Recuerdos: Mozambique y Zimbabwe

Debía de ser 1985 cuando una de mis compañeras de trabajo, en una de esas situaciones extraordinarias tan poco frecuentes, confluencia de estados anímicos propicios y entorno apacible, me contó que había sido guerrillera y que había estado destinada en Mozambique.

No soy yo quién para relatar aquí las confidencias que siguieron, pero aquella conversación me llevó a estudiar los entresijos de las relaciones entonces recientes entre Zimbabwe y Mozambique.

Así supe que el Frente de Libertação de Moçambique o Frelimo —organización que desde 1964 había luchado por la independencia de Mozambique, esto es para dejar de ser colonia portuguesa— había colaborado casi desde el principio con otros movimientos que buscaban devolver a las sociedades africanas sus tierras, sus recursos, sus bienes y sus vidas.

Entre aquellas organizaciones y por la cercanía que da ser vecinos, destacaba el apoyo al Zimbabwe African National Union (ZANU) y a su brazo armado ZANLA (Zimbabwe African National Liberation Army).

La cooperación se había iniciado ya entre finales de la década de 1960 y principios de la de 1970, periodo en el que los campamentos de las FPLM (Forças Populares de Libertação de Moçambique), a la sazón brazo armado de Frelimo, había alojado en la zona ya bajo su control a las guerrillas de ZANLA.

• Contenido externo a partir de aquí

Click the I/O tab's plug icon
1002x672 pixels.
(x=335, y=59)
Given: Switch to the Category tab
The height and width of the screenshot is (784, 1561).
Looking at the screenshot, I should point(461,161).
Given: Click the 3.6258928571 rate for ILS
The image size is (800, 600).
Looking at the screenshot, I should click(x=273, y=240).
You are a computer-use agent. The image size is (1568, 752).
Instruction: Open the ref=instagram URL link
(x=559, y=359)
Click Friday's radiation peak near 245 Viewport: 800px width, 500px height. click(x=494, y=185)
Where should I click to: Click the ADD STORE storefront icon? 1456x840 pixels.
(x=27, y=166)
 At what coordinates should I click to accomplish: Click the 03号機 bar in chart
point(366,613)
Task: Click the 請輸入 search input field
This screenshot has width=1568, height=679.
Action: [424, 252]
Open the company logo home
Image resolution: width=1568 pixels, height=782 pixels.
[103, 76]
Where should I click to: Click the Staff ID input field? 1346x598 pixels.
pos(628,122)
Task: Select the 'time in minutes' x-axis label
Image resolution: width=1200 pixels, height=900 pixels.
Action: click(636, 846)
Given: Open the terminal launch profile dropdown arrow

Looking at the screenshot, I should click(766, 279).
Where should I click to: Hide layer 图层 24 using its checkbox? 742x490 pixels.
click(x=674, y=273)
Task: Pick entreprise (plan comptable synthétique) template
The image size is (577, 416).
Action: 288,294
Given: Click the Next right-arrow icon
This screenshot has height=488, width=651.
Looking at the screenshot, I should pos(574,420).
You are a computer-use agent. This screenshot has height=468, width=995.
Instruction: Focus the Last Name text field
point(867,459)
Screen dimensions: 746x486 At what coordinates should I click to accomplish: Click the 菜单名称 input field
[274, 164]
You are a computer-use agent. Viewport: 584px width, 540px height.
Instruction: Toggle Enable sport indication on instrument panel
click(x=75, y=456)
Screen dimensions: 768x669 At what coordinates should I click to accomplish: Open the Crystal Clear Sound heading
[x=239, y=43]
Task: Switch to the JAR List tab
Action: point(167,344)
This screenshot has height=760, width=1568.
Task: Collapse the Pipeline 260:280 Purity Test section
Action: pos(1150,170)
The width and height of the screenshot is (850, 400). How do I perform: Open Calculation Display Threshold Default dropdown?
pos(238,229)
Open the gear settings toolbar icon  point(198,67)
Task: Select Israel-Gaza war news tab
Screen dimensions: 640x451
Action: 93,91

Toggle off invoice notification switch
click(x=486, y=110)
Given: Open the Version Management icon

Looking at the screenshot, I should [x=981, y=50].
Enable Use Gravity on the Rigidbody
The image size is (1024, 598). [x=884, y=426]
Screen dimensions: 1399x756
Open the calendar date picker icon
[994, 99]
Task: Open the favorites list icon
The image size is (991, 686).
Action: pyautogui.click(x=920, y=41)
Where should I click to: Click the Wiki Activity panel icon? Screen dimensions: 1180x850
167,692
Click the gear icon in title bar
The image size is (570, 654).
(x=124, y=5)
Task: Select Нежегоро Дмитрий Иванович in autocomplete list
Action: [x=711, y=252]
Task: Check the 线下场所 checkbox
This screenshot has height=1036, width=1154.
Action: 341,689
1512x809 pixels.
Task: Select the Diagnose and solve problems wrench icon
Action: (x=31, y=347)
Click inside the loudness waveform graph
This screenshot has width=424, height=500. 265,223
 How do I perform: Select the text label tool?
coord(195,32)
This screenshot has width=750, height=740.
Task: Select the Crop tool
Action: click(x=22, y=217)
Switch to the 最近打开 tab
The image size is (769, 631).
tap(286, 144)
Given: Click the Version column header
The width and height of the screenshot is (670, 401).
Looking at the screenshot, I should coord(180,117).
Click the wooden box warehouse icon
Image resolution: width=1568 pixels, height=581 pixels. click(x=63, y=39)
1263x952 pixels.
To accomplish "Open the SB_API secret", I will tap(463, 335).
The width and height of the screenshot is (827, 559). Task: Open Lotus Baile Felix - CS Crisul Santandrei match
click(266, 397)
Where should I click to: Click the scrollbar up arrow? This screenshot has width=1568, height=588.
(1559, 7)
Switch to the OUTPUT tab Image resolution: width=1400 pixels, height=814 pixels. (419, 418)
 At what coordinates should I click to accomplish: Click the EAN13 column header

Cuando Mozambique alcanzó la independencia en junio de 1975, el Frelimo siguió apoyando al ZANU: permitió que la sede del partido en el exilio se trasladase de Zambia a Mozambique; que se construyeran campos de refugiados para quienes huyendo de Zimbabwe buscaban asilo en Mozambique, y que ZANLA estableciera sus bases militares en territorio mozambiqueño.

El amparo le salió caro a la antigua colonia portuguesa: al poco de dejar de serlo, el servicio secreto de su vecina, en aquel tiempo llamada Rhodesia, creó la Resistência Nacional Moçambicana (Renamo) con el doble objetivo de, por un lado, actuar como contraguerrilla frente a ZANLA y, por otro, desestabilizar Mozambique, atacando sobre todo sus infraestructuras.

En aquel rincón de África, apuntaban los analistas, se estaba librando «por poder» la Guerra Fría.

Pero allí se trataba de una guerra nada «fría», era una guerra cruenta y despiadada, que, más allá de enfrentar ideologías —capitalismo contra comunismo leninista o maoísta—, más allá de afrontar principios —racismo contra paridad—, arrasó el alma de quienes en ella participaron y arrastró a la violencia a comunidades que aún hoy no consiguen curar sus heridas.